- TEXT UNDER STUDY:
More than 50 Conservative MPs, including former chancellor Nadhim Zahawi, have urged Prime Minister Rishi Sunak and Chancellor Jeremy Hunt to scrap the tax, according to The Telegraph.

Ms Truss, who resigned as prime minister after a disastrous mini-budget last year, also backs the call to abolish the tax.

Inheritance tax cropped up as an issue during last summer’s Tory leadership contest. At a hustings in Leeds, Ms Truss had told Tory members: “I think our tax system in Britain isn’t working. It’s too complicated. It’s even more complicated than the American tax system which we know is a nightmare.”

“So what I would do is have a complete review of the tax system. I want to make it fairer for families, so if people take time out of work to look after children or elderly relatives they are not penalised. And I would also look at inheritance tax as part of that review.”

The most recent calls for abolition of the tax have been met with scepticism from senior economists and tax experts.

- GIVEN INFORMATION:

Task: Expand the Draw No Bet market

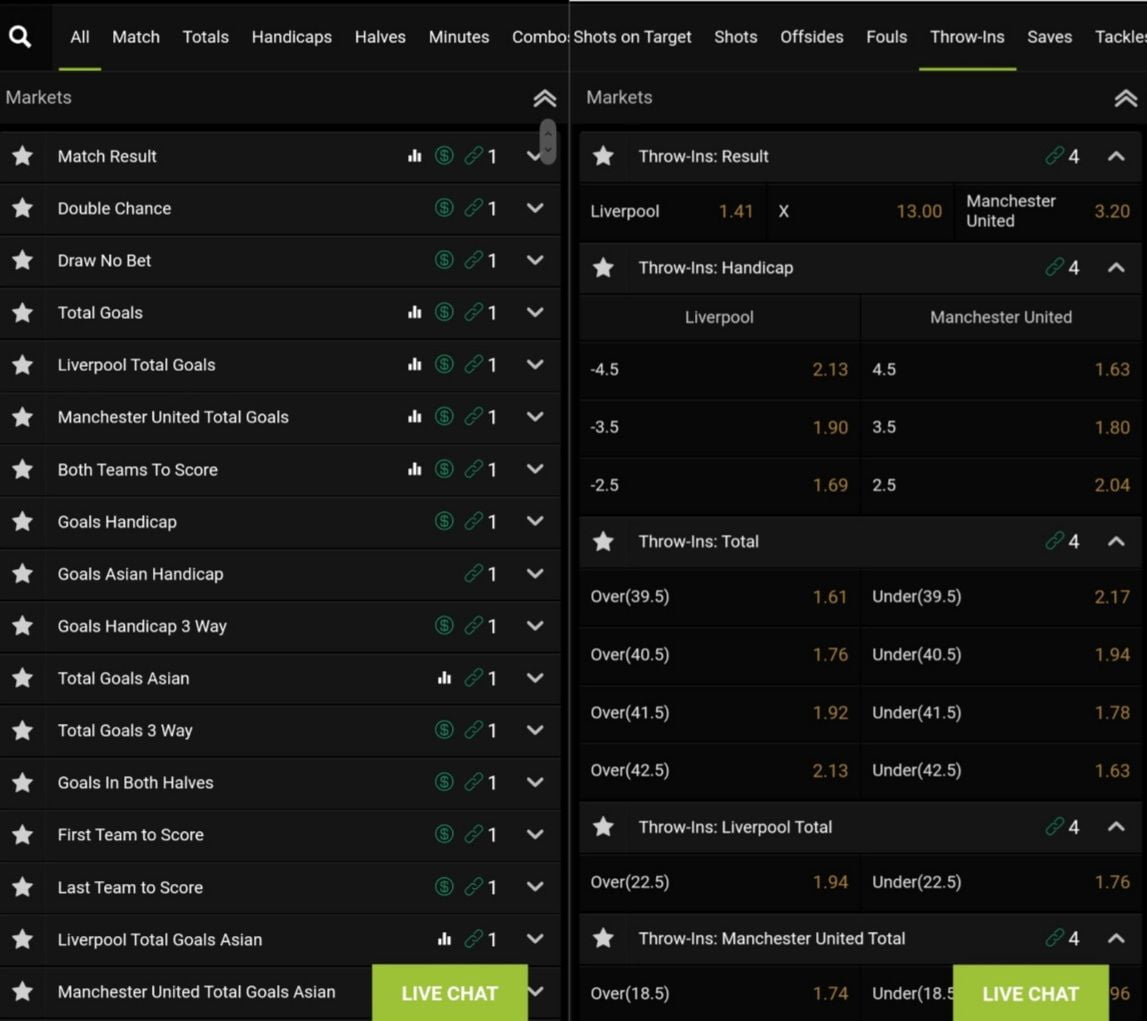Action: click(535, 260)
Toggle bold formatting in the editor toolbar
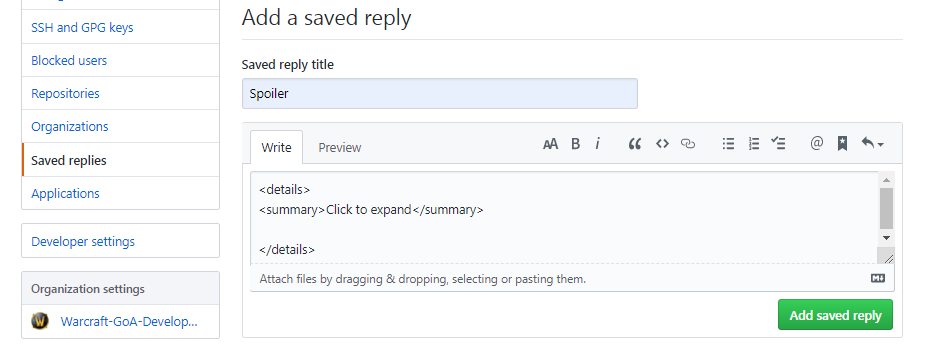The width and height of the screenshot is (928, 363). (575, 144)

- PROBLEM STATEMENT:
Answer these from the inheritance tax passage:
(a) How many Conservative MPs urged Rishi Sunak and Jeremy Hunt to scrap the tax?
(b) In which city was the hustings where Ms Truss spoke to Tory members?
(c) Who met the most recent calls for abolition with scepticism?

- REPLY TO THE EXERCISE:
(a) More than 50
(b) Leeds
(c) Senior economists and tax experts